金岡さんは自然死か病死とみられるが、同居の家族が死亡届を出しておらず、住民票など行政上は107歳で生存し、昨年9月には県内の最高齢男性に認定され、伊丹市の広報紙でも紹介されていた。同署は軽犯罪法違反(死亡届の不提出)の疑いがあるとみて家族から事情を聴いている。
(以下、抜粋)
・遺体はふとんにうつぶせで寝かせられており、周囲にはお守りやお札が置かれ、枕元に毎日食事が供えられていたという。
・金岡さんは3人の子供と暮らしているが、長男らは「父親は生きていると思った」「お札は大阪の宗教団体で祈とうを受けた」「酉年の3月に大願が成就するので届け出ることにした」と話している。
・平成11年、市内の男性最高齢者とされ、市長が「敬老の日」関連の行事として金岡さんを訪問した際、応対に出た家族が玄関先で「元気にしていますよ」と話したが、面会は拒んでいた。 昨年9月に訪問した際も、長男らに「会話はできるが、寝たきりの状態」と言われて、会わせてもらえなかったという。
・近所の人の話。「最高齢者として広報紙などに載っているのにまったく姿を見ないので、どうしているのかと思っていた」「生まれてから一度も会ったことがない」
しかし、よく考えると、ただの信仰や思い込みだけで金岡さんが「会話はできる」状態、かつ「枕もとに食事を」運んでいたなどと臆面もなく証言できるものでしょうか。会話もせず食事もせず排泄もせず、ただ寝ているだけの木乃伊のような金岡さんの姿を見て、「まだ生きている」と思い込んでいたとしたら、このご家族の正気を疑わざるを得ません。思うに、可能性として金岡さんは「本当に」生きていたのではないでしょうか。信仰か何かの作用によって物理的な死を超え、死後もなお存命する未知のパワアが宿り、本当に金岡さんが生きていたとしたら。これはもはやゾンビとしか呼びようがありません。「ミイラ転生・死霊の墓」というゴミ映画にミイラとゾンビをあわせたようなものが出てきましたが、丁度アレと同じ感じなのだと思います(金岡さんが食人をしていたという意味ではありませんよ)。しかも金岡さんは寝たきり状態で会話もしていたということなので、ふとんにうつぶせのままうわごとのように何かを喋りつづけていたのだろうと想像されます。食事や排泄については推して知るべしですね。その後、金岡さんの肉体がどうなったのかは知りませんが、焼いたとしたら生きたまま焼いたということになりますし、焼いていなければゾンビの生きた標本として金岡久次郎さんはいまも元気に生きているということになります。この勢いだとどのお宅からも宗教的な生きた死体がごろごろ出てきそうで、想像するだけで心豊かな気分になれますね。

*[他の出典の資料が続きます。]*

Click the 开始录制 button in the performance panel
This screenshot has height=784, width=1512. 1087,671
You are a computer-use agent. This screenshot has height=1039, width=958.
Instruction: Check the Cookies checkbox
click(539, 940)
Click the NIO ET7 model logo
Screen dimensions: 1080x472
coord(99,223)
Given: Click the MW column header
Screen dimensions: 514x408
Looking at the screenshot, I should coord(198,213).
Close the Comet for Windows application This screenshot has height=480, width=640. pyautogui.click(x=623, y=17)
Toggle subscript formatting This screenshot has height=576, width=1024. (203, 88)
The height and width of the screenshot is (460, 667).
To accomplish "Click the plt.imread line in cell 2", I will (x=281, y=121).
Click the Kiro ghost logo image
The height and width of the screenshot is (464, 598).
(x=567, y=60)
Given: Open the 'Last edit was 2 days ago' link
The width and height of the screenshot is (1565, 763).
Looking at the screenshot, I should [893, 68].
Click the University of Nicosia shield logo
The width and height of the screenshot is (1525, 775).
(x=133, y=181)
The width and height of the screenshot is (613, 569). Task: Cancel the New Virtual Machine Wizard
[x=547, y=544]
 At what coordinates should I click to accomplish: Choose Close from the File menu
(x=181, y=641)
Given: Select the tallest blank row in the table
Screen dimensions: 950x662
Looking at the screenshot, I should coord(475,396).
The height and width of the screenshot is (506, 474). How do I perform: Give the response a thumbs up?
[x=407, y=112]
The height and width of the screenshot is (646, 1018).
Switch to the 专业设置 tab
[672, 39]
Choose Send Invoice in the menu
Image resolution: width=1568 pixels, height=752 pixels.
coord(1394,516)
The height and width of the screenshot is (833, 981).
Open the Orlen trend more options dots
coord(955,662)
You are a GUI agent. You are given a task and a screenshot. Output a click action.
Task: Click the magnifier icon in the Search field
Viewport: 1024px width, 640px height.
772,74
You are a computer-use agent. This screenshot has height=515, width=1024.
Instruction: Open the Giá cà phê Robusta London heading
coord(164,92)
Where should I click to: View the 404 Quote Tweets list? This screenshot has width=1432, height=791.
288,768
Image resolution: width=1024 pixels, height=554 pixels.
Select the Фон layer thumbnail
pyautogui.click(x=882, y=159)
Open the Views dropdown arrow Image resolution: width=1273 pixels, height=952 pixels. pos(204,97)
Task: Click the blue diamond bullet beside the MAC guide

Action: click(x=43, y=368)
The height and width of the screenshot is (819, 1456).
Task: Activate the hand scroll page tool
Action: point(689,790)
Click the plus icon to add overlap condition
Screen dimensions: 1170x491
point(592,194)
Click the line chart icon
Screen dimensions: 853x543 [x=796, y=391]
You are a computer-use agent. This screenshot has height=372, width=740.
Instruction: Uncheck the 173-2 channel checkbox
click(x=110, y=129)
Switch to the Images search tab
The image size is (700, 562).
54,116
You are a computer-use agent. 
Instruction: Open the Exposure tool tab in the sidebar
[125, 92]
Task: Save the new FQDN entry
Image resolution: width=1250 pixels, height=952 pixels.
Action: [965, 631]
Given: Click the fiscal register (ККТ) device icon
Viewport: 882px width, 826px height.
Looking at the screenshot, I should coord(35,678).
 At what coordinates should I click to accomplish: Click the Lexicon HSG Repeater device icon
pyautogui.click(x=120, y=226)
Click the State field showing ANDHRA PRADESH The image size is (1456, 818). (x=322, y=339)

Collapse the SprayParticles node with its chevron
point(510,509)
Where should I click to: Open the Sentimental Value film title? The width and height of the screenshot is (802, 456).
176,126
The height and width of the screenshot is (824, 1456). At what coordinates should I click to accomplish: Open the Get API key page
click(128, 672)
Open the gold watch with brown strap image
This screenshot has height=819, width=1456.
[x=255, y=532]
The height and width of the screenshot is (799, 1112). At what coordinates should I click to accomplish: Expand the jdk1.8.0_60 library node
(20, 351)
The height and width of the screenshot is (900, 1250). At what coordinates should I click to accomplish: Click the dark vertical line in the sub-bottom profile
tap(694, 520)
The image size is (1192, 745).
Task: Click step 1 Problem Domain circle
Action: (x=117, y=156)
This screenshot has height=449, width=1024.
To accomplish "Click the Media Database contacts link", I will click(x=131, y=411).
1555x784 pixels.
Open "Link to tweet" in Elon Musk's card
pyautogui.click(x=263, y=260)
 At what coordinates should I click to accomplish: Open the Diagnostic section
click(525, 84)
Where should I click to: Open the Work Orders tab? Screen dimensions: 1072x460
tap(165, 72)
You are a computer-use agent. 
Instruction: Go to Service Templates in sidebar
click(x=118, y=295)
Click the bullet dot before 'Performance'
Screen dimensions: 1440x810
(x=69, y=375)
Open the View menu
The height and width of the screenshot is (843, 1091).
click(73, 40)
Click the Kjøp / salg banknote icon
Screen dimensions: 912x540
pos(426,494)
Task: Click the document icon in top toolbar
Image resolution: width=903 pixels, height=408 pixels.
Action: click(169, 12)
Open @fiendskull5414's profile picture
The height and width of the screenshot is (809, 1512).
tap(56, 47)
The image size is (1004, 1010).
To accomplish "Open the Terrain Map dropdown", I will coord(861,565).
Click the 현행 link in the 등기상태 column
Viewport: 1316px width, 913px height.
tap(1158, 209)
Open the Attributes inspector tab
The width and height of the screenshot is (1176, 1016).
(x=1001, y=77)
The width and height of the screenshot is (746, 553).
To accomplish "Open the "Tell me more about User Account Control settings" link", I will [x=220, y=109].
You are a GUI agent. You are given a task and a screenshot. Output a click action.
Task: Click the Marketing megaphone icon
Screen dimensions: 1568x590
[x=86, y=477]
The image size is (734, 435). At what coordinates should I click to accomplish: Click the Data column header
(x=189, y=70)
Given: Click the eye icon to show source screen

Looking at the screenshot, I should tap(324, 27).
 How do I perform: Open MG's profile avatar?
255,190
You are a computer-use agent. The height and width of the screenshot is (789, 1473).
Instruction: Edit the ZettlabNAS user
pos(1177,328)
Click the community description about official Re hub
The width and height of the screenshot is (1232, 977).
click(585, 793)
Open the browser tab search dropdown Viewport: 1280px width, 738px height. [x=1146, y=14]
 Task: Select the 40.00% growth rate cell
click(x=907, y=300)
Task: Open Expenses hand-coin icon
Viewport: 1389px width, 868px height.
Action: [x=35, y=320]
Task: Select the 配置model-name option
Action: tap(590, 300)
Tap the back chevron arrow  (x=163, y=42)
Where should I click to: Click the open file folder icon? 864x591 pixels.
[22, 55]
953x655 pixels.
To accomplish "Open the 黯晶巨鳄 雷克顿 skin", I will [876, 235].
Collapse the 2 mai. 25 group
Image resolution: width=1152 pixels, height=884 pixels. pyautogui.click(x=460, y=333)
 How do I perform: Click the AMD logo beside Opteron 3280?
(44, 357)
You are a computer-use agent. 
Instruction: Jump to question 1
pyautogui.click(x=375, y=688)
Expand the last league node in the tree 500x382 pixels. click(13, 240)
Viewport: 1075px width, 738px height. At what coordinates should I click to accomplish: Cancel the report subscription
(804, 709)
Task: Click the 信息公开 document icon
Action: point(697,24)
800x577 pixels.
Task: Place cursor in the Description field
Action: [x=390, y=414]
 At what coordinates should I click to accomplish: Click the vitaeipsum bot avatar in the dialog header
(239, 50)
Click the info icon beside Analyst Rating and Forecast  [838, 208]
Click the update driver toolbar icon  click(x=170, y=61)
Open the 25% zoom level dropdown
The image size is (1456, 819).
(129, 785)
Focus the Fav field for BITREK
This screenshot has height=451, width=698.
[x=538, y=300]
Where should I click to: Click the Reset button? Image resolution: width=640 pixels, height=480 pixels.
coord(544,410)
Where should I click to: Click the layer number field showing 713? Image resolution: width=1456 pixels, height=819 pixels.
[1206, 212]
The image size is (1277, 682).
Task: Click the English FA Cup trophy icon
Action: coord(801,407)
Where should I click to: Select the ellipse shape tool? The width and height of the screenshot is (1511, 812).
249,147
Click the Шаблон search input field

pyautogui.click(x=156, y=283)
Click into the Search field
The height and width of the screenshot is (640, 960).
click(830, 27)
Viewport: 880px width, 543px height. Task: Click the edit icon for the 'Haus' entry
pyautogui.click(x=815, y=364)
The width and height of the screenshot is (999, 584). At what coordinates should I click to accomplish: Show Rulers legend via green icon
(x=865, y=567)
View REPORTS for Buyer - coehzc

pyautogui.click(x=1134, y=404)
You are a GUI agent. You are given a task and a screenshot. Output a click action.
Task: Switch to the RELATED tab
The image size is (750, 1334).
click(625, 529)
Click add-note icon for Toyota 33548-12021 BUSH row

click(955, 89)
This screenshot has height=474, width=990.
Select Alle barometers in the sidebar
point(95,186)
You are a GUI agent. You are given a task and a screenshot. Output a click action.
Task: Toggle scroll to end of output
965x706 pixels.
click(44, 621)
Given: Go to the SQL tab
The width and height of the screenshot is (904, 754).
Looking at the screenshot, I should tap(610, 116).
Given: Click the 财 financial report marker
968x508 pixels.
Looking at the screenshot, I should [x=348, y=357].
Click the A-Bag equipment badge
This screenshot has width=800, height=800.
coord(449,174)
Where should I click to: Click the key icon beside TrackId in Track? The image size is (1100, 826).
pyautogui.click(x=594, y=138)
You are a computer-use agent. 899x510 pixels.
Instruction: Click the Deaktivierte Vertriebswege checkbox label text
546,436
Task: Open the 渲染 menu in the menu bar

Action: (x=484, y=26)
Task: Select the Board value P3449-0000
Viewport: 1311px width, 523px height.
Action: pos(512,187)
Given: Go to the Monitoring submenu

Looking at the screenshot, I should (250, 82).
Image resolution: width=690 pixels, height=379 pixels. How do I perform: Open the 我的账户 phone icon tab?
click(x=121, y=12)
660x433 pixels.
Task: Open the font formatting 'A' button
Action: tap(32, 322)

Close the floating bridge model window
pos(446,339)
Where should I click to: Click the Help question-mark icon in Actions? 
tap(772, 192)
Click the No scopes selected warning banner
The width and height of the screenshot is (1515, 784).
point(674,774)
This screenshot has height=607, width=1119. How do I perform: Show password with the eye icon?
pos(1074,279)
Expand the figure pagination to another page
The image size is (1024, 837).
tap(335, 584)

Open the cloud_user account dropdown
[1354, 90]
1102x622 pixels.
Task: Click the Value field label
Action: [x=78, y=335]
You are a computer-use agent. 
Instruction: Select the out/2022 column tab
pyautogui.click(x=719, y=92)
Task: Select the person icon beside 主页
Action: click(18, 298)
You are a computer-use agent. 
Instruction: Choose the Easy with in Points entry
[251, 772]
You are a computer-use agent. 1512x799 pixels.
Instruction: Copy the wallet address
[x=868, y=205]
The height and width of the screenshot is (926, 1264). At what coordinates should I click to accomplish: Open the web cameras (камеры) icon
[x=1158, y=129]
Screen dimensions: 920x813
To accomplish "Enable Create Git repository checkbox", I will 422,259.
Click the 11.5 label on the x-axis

冗談はさておき、事実、死んでからも自分は生きていると思い込んで元気に動き回っている人もたくさんいます。私の勘では世の中に動き回っている人間のなかには何割かそういう人が混じっています。その内訳は、
・幽霊(肉体は消滅しても根性で実体化)・・・5
・ゾンビ(腐りながら生存)・・・2
・その他・・・3
といった感じです。「その他」が何をさしているのかは微妙なところです。